Because their hand spans are different sizes — non-standard units vary, so we use standard units for a fair measure.
Example 2: A ribbon is 1 m long. How many centimetres is that?
1 m = 100 cm.
Example 3: 5 children like cake, 3 like samosa. How many more like cake?
5 − 3 = 2 more children like cake.
4. Activity corner
Measure your desk first in hand spans, then with a ruler in cm. Ask two friends to measure with hand spans too. Write:
- What I measured and the units I used
- Why the hand-span counts differ
- The maths idea (standard units give a fair measure)
5. Common mistakes
- Mistake: Thinking hand-span counts should match for everyone. Fix: Hand spans differ, so counts differ; use cm or m for a fair result.
- Mistake: Starting to measure from the wrong end of the ruler. Fix: Begin at the 0 mark of the ruler.
- Mistake: Reading a data table carelessly. Fix: Match each row and column, then count.

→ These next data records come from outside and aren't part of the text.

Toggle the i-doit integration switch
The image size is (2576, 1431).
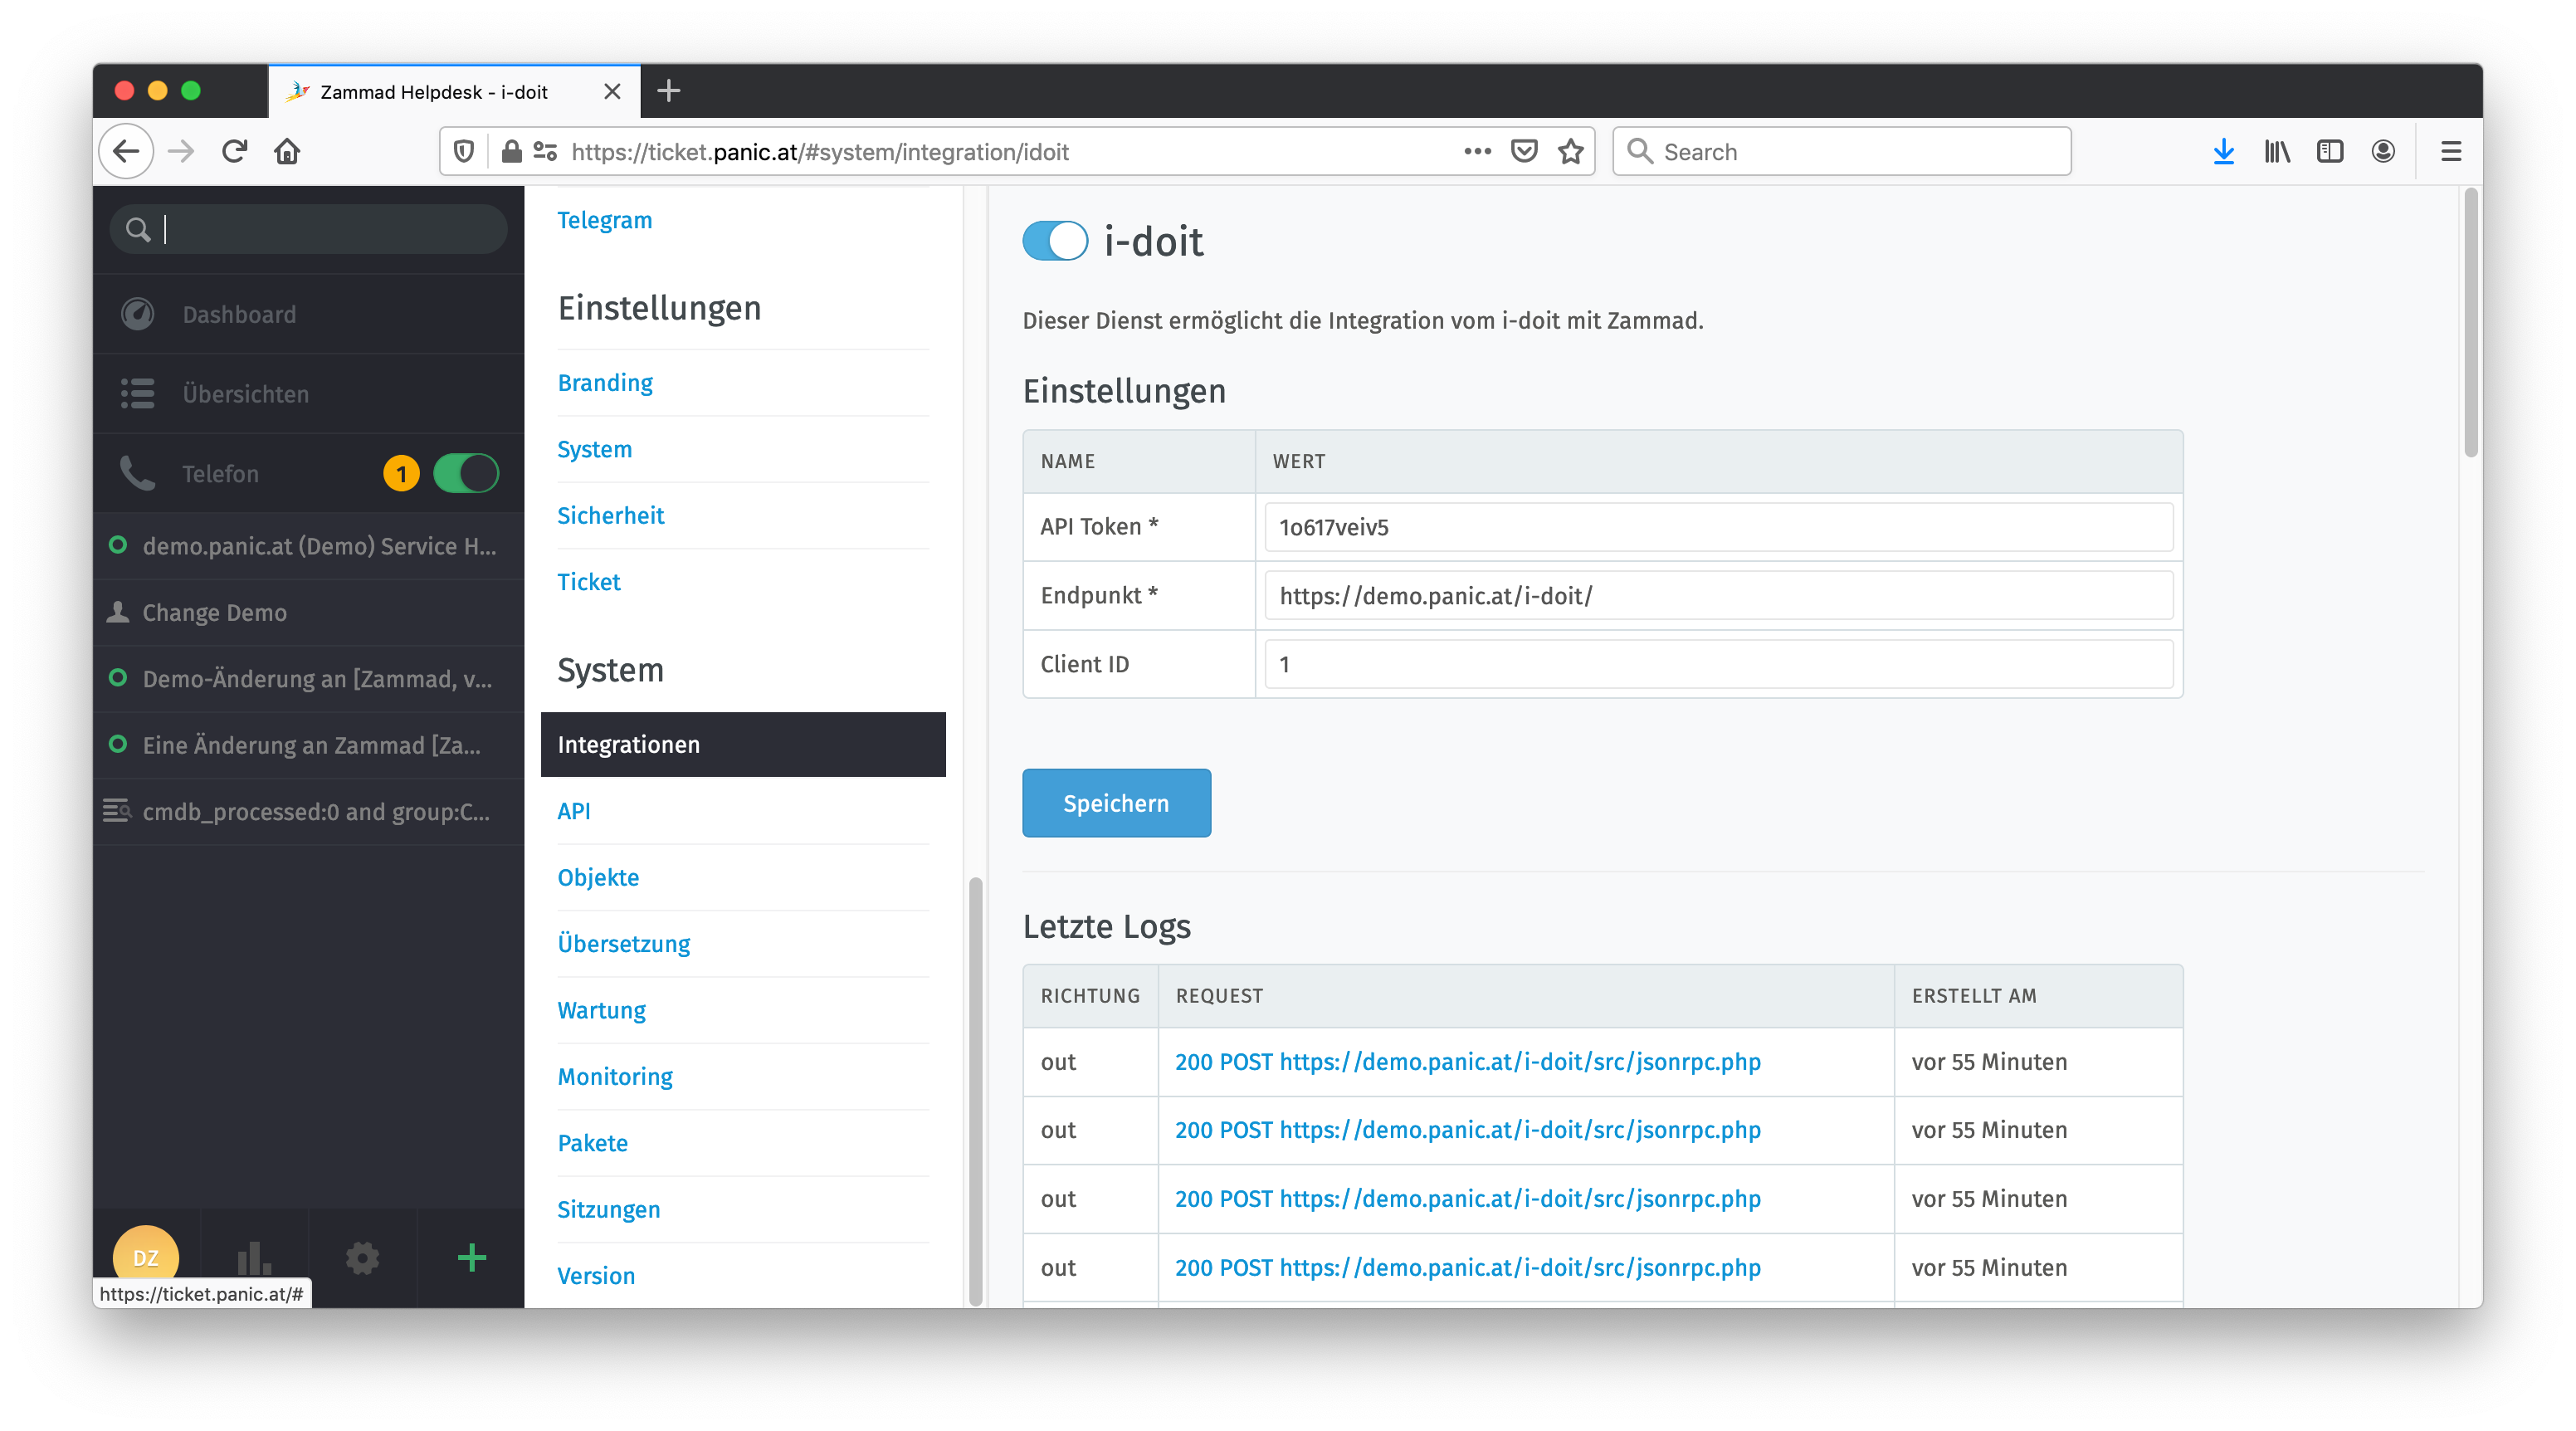click(1055, 241)
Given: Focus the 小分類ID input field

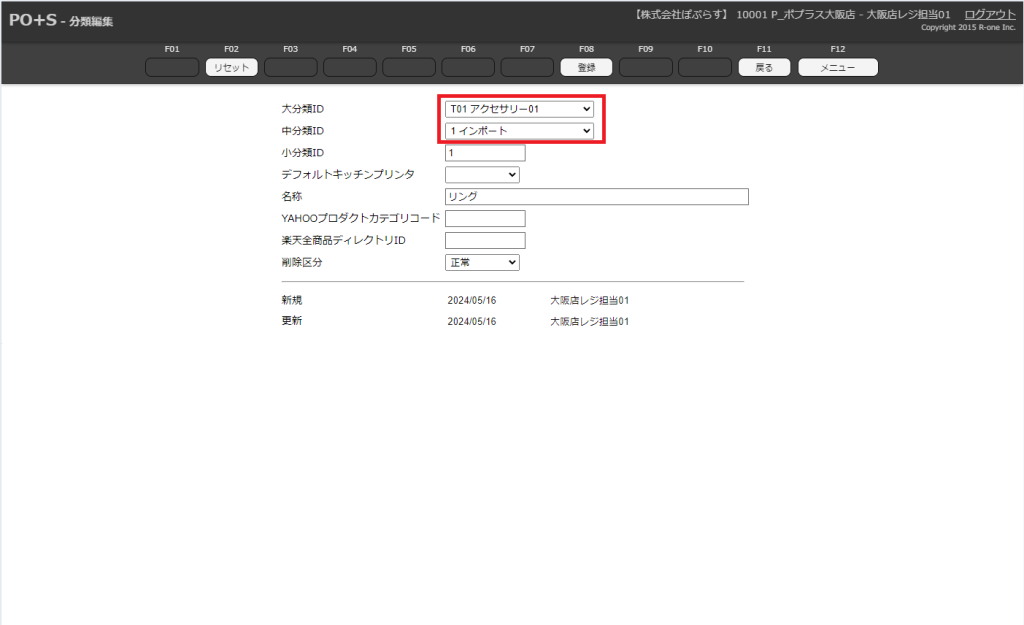Looking at the screenshot, I should coord(485,153).
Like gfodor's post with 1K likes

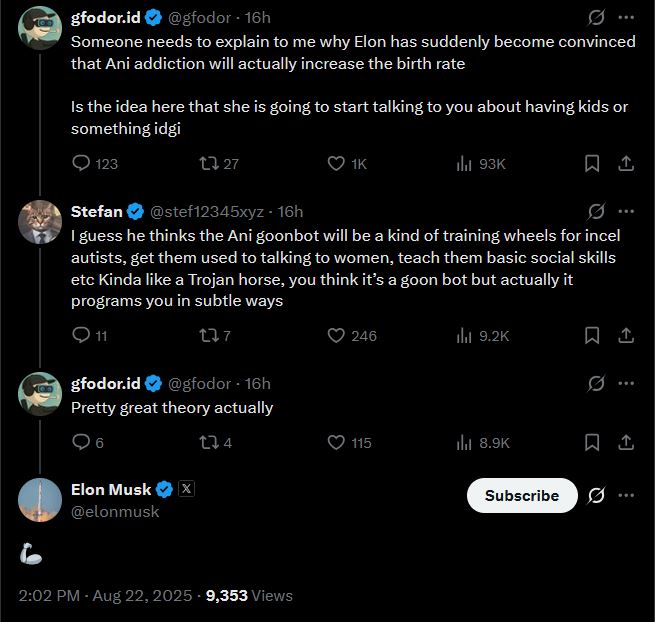click(x=337, y=164)
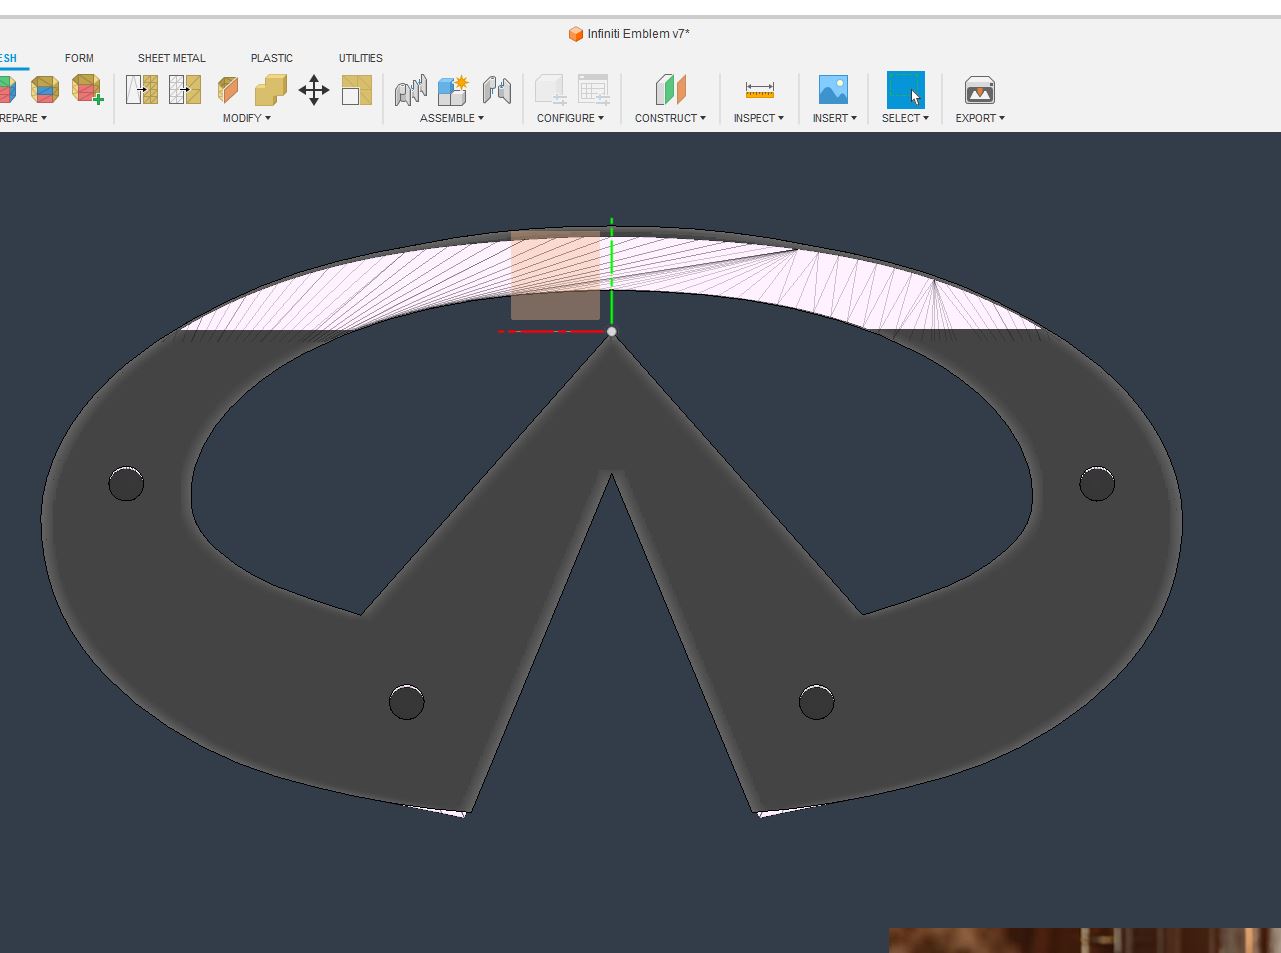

6. How to write better answers
- State what you measured and the unit.
- Use cm or m for a fair measure.
- For data, read the table row by row.
- Write the comparison or total clearly.
7. Practice set
- Name one non-standard unit of length.
- How many centimetres are in 1 metre?
- Which is longer: 1 m or 50 cm?
- Why do we use standard units like cm and m?
- In a table, 6 like juice and 4 like milk. How many children in all?
- Where should you start measuring on a ruler?
8. Answer key
- A hand span (or a footstep).
- 100 cm are in 1 metre.
- 1 m is longer (100 cm > 50 cm).
- Because they give the same measure for everyone, which is fair.
- 6 + 4 = 10 children.
- Start at the 0 mark of the ruler.
9. Quick revision
- Length tells how long, tall, or far something is.
- Non-standard units (hand span, footstep) differ from person to person.
- Standard units cm and m are the same for everyone; 1 m = 100 cm.
- Start measuring from the 0 mark of the ruler.
- Collect data and show it in a table or picture graph, then read it.